Corporate Governance

Swedish Stirling AB (publ) (the “Company”), is a Swedish public limited with company corporate identity number 556760-6602. The Board of Directors is based in the municipality of Gothenburg, Sweden. The Company’s corporate governance is, in addition to what follows from Swedish law, rules and regulations, applicable EU regulations, good practice on the stock market and Nasdaq First North’s Rule Book for Issuers, based on the Swedish Corporate Governance Code (“the Code”) and applicable instructions, which are available at The Code applies to companies whose shares are traded on a regulated market in Sweden, currently Nasdaq Stockholm and NGM Equity. According to the Nasdaq First North’s Rule Book for Issuers, companies listed on Nasdaq First North Premier Growth Market shall apply the Code. Swedish Stirling’s shares are listed on Nasdaq First North Premier Growth Market and therefore applies the Code.


Swedish Stirling decided in March 2023 to liquidate the business. The liquidator is lawyer Hans Andersson, Advokatbyrån Kaiding.

The decision on liquidation means that the liquidator takes the place of the Board of Directors and the CEO and that no election of functionaries takes place.

Annual General Meeting

According to the Swedish Companies Act, the annual general meeting of the shareholders is the highest decision-making body of the Company. The general meeting can rule in every regard of the Company that is not explicitly contained in the area of competence of another of corporate body.

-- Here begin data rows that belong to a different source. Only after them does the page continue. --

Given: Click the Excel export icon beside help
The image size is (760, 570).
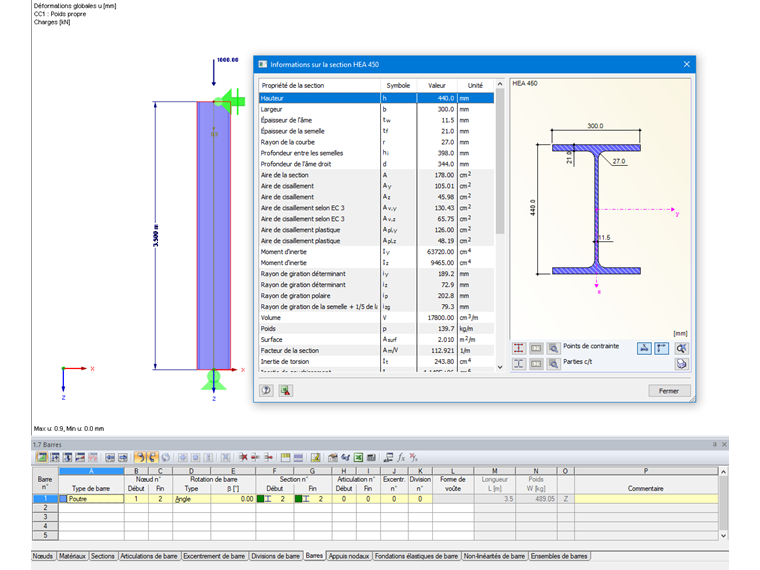Looking at the screenshot, I should coord(285,391).
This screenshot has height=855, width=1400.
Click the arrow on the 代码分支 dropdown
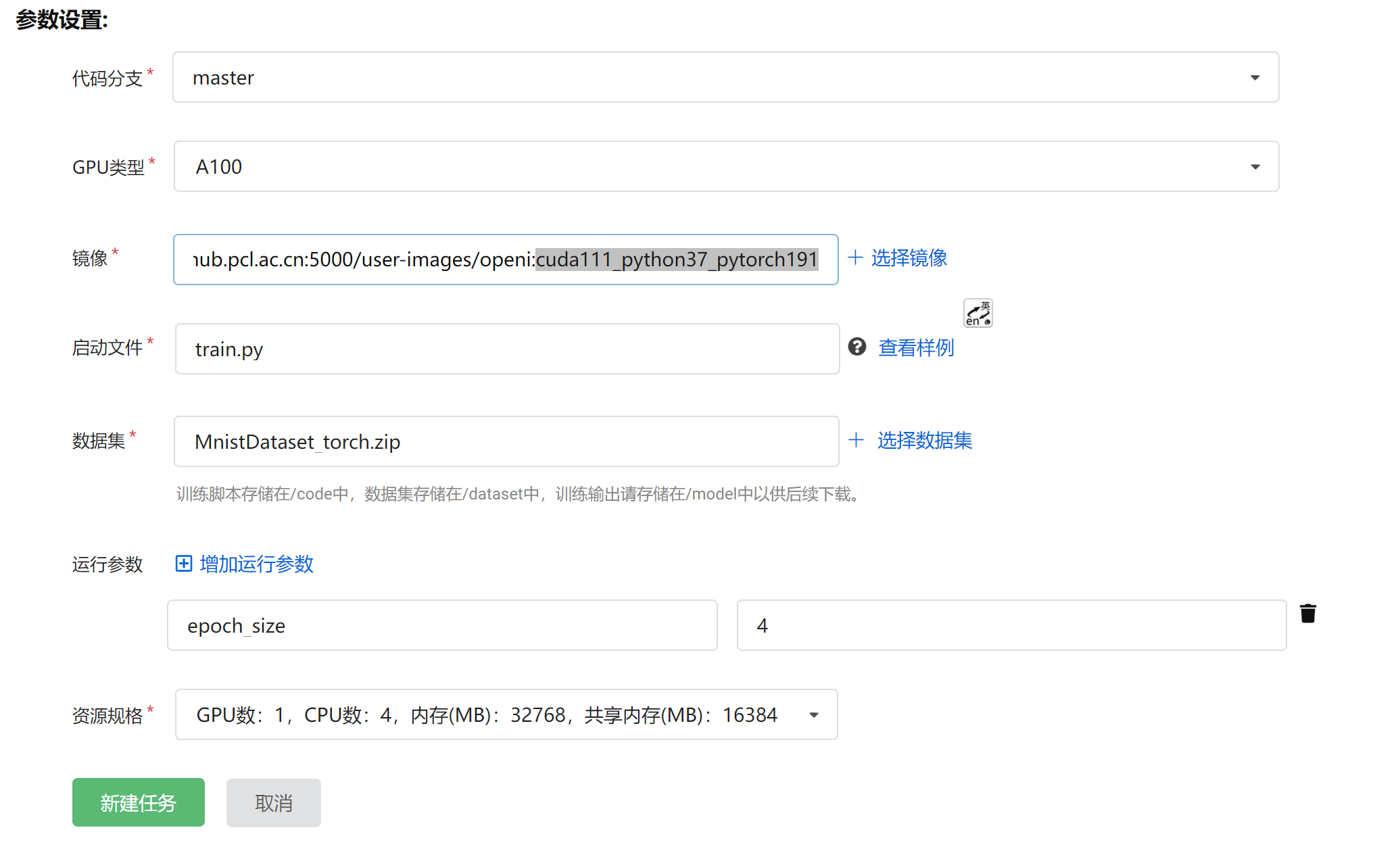[1255, 78]
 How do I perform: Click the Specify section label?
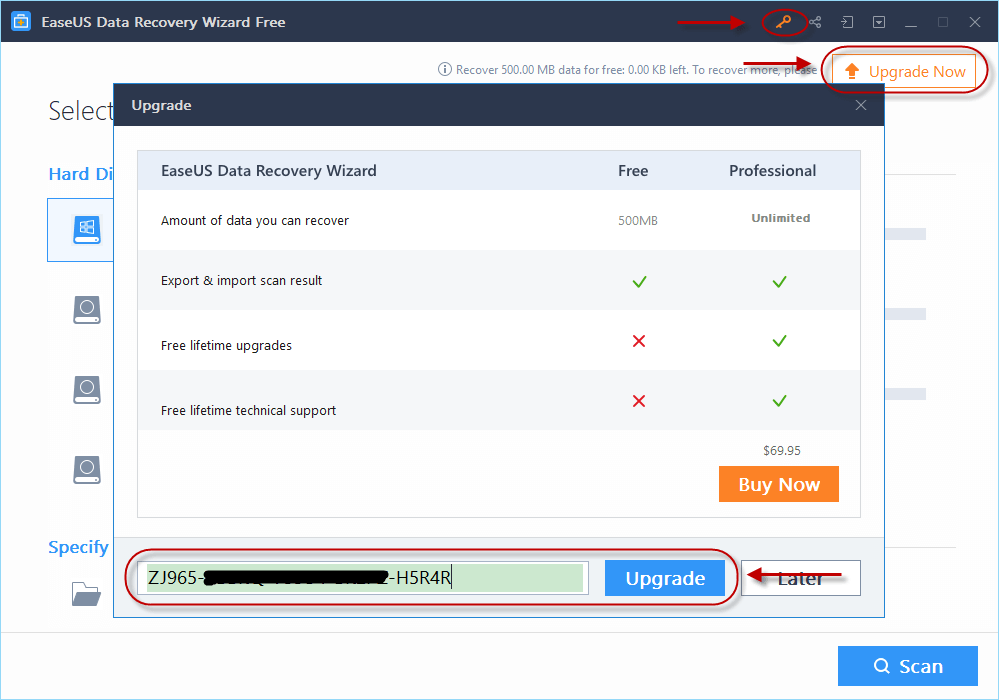(78, 547)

The agenda for the General Meeting sets out the items which are subject to resolution by the General Meeting, and the items that are included for information purposes. Items on the agenda which require resolutions by the General Meeting are subject to a binding vote whereby the shareholders vote in favor or against or abstain from voting on the matter. Pursuant to Chapter 7, Section 32 of the Swedish Companies Act, at General Meetings all shareholders are entitled to ask the Board and CEO questions regarding matters on the agenda and the company’s relation to another group company. At Annual General Meetings shareholders are also entitled to ask questions about the financial situation of the company and the Group.

A shareholder who wishes that a matter is addressed at a General Meeting must submit a written request to this effect to the Board. The request must be received by the Company no later than seven weeks prior to the General Meeting, or in due time for the matter to be included in the notice convening the General Meeting. As regards proposals for resolutions in matters already included on the agenda and for which a proposal, according to law, does not have to be submitted a certain time in advance, a shareholder has the right to submit such proposal during the period up until the General Meeting (including during the General Meeting).

Eligibility to attend the Annual General Meeting

In order to participate in a General Meeting, shareholders must notify the Company no later than the day specified in the notice convening the General Meeting. Shareholders unable to attend the meeting in person may be represented by proxy. In connection with the issuance of the notice convening the General Meeting, information is provided regarding the forms of the General Meeting as well as the time and manner for notification to participate in the General Meeting.

Chief Executive Officer and Senior Executives

The CEO of Swedish Stirling has liability to the Board and is according the Swedish Companies Act responsible for the ongoing management of the Company’s interests, in accordance to the guidelines and instructions provided by the Board.

Nomination Committee

The purpose of the nomination committee is to provide the coming annual meeting with suggestions regarding members of the Board, financial compensation for the Board and auditor, chairman of the Board, president of the annual meeting as well as outlines for the structure of nomination committee to the next annual meeting.